» **Data for this exercise**:
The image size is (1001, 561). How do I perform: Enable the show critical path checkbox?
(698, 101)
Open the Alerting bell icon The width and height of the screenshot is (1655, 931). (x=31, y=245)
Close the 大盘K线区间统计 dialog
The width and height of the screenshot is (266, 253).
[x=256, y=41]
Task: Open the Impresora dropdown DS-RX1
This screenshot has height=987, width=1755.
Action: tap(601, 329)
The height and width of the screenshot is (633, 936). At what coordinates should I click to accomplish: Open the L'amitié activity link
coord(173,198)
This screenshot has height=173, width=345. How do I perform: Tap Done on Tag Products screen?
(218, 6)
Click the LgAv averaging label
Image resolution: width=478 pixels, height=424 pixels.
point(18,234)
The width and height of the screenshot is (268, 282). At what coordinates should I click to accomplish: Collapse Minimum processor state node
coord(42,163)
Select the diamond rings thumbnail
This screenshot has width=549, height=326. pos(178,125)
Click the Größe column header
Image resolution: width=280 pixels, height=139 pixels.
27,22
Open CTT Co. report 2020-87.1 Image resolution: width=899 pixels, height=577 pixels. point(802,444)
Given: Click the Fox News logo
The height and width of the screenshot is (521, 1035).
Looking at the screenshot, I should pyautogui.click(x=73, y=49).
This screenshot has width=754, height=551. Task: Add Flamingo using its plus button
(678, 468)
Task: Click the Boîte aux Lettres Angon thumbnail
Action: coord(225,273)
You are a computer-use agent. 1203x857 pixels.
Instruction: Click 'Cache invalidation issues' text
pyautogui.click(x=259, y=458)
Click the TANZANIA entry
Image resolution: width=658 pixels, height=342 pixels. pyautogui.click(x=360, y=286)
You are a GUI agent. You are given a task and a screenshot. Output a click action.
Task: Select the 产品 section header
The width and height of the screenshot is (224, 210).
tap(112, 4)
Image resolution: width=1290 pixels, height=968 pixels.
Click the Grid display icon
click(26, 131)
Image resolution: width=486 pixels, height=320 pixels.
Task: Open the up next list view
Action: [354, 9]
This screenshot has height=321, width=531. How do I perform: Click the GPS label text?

» **Task details**: Your answer should be an exact transcription of the data above.

» **Answer box**:
The image size is (1001, 561). How do I perform: Enable the show critical path checkbox?
(698, 101)
Open the Alerting bell icon The width and height of the screenshot is (1655, 931). (x=31, y=245)
Close the 大盘K线区间统计 dialog
The width and height of the screenshot is (266, 253).
[x=256, y=41]
Task: Open the Impresora dropdown DS-RX1
This screenshot has height=987, width=1755.
Action: tap(601, 329)
The height and width of the screenshot is (633, 936). At what coordinates should I click to accomplish: Open the L'amitié activity link
coord(173,198)
This screenshot has height=173, width=345. How do I perform: Tap Done on Tag Products screen?
(218, 6)
Click the LgAv averaging label
Image resolution: width=478 pixels, height=424 pixels.
point(18,234)
The width and height of the screenshot is (268, 282). At what coordinates should I click to accomplish: Collapse Minimum processor state node
coord(42,163)
Select the diamond rings thumbnail
This screenshot has width=549, height=326. pos(178,125)
Click the Größe column header
Image resolution: width=280 pixels, height=139 pixels.
27,22
Open CTT Co. report 2020-87.1 Image resolution: width=899 pixels, height=577 pixels. point(802,444)
Given: Click the Fox News logo
The height and width of the screenshot is (521, 1035).
Looking at the screenshot, I should pyautogui.click(x=73, y=49).
This screenshot has width=754, height=551. Task: Add Flamingo using its plus button
(678, 468)
Task: Click the Boîte aux Lettres Angon thumbnail
Action: coord(225,273)
You are a computer-use agent. 1203x857 pixels.
Instruction: Click 'Cache invalidation issues' text
pyautogui.click(x=259, y=458)
Click the TANZANIA entry
Image resolution: width=658 pixels, height=342 pixels. pyautogui.click(x=360, y=286)
You are a GUI agent. You are given a task and a screenshot. Output a click action.
Task: Select the 产品 section header
The width and height of the screenshot is (224, 210).
tap(112, 4)
Image resolution: width=1290 pixels, height=968 pixels.
Click the Grid display icon
click(26, 131)
Image resolution: width=486 pixels, height=320 pixels.
Task: Open the up next list view
Action: [354, 9]
This screenshot has height=321, width=531. How do I perform: Click the GPS label text?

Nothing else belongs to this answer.